Commtouch, of course, is not the only company in the field.

"This is a hot field nowadays with heavy demand," says Mantel. "Like every hot field, there's competition. Commtouch is not alone. There are a lot of competitors, but, as I said, there are different theories about how to deal with spam. There are scores of companies that have adopted the content-filtering approach, and other that have adopted our model that includes a database and gateway located at the enterprise. Prominent anti-spam companies are Brightmail, Cloudmark, Postini, and IronPort Systems "

Aladdin Knowledge Systems (Nasdaq: ALDN) also has a competing product.

"As the analysts say, the potential is great," adds Mantel. "A substantial proportion of enterprises across the world will buy anti-spam solutions, since spam causes so much damage. Microsoft (Nasdaq:MSFT) recently estimates the cost at $18 billion a year."

Microsoft could become a competitor.

"Microsoft has Exchange, an e-mail system in itself, but it does not have an anti-spam solution. Microsoft does not operate a data center that identifies spam. It supplies enterprises' computer departments basic tools to fight spam, but they're not enough."

That could change, and if so, Commtouch will be in big trouble. In the meantime, Mantel has set a target: "A lot of entities, both large and small, will try to provide a partial or full anti-spam solution. The way to become a significant player is quickly win market share. Our aim is win market share quickly and become one of the top five companies in the field in the coming year."

How will that affect revenue?

"I can't provide forecasts until February 2004. We'll run with the new system for two quarters, after which we'll feel more comfortable providing forecasts. But I can tell you that the price per user per year will begin at $20, and will fall as the number of users grows. That's acceptable as revenue in accounting. If we sell a product for one year's use at $12, the revenue is recognized as spread throughout the year at $1 per month."

Have you begun selling?

"Yes, though there won't be substantial sales in the third quarter."

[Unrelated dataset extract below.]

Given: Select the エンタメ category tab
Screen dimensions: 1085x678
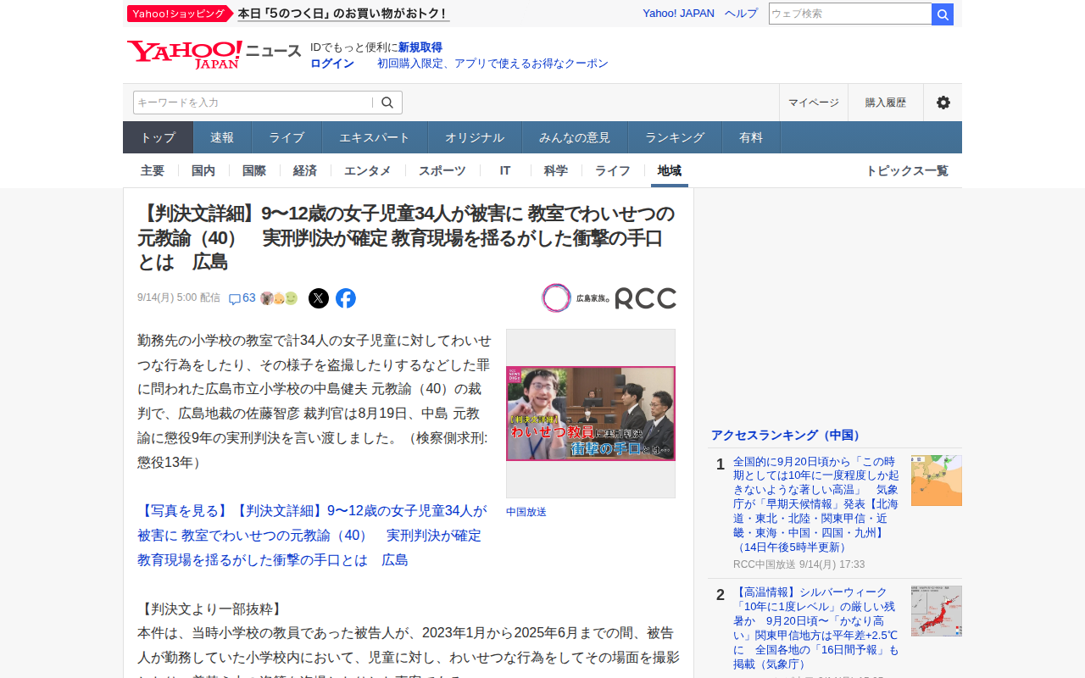Looking at the screenshot, I should (x=368, y=170).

Will you reach $500,000 in sales in the fourth quarter?

"I won't give forecasts. We must see how the product is received. There's a market, but we'll know more in a few months. We're operating in a new market. There's no company experience in this industry, so it's hard to make forecasts. Secondly, we're a public company that has experienced violent swings, and we want to be cautious."

Commtouch had $1 million in cash reserves as of March 31, 2003. After raising $850,000 in convertible bonds in May and $3.1 million in cash, and with an approximate cash burn rate of $1 million per quarter, the company now has about $4 million in cash, which should last for a year, i.e. through mid-2004.

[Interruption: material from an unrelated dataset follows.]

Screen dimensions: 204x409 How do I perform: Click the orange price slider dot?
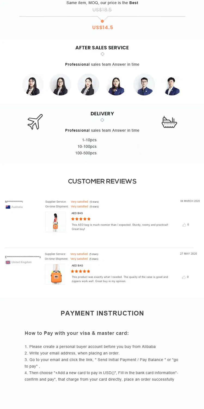(102, 21)

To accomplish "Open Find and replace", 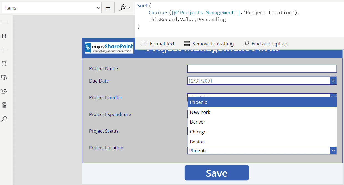I will 265,43.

Can you achieve $2-3 million in quarterly sales in a year?

"Maybe, but I won't give forecasts until February 2004."

Hypothetically, will you be profitable with $2-3 million in quarterly sales?

"That depends on our marketing efforts. We're now focusing on North America, but the problem of spam is global, and we might want to expand. Our board is discussing these matters now, but the direction we'll take isnít yet clear."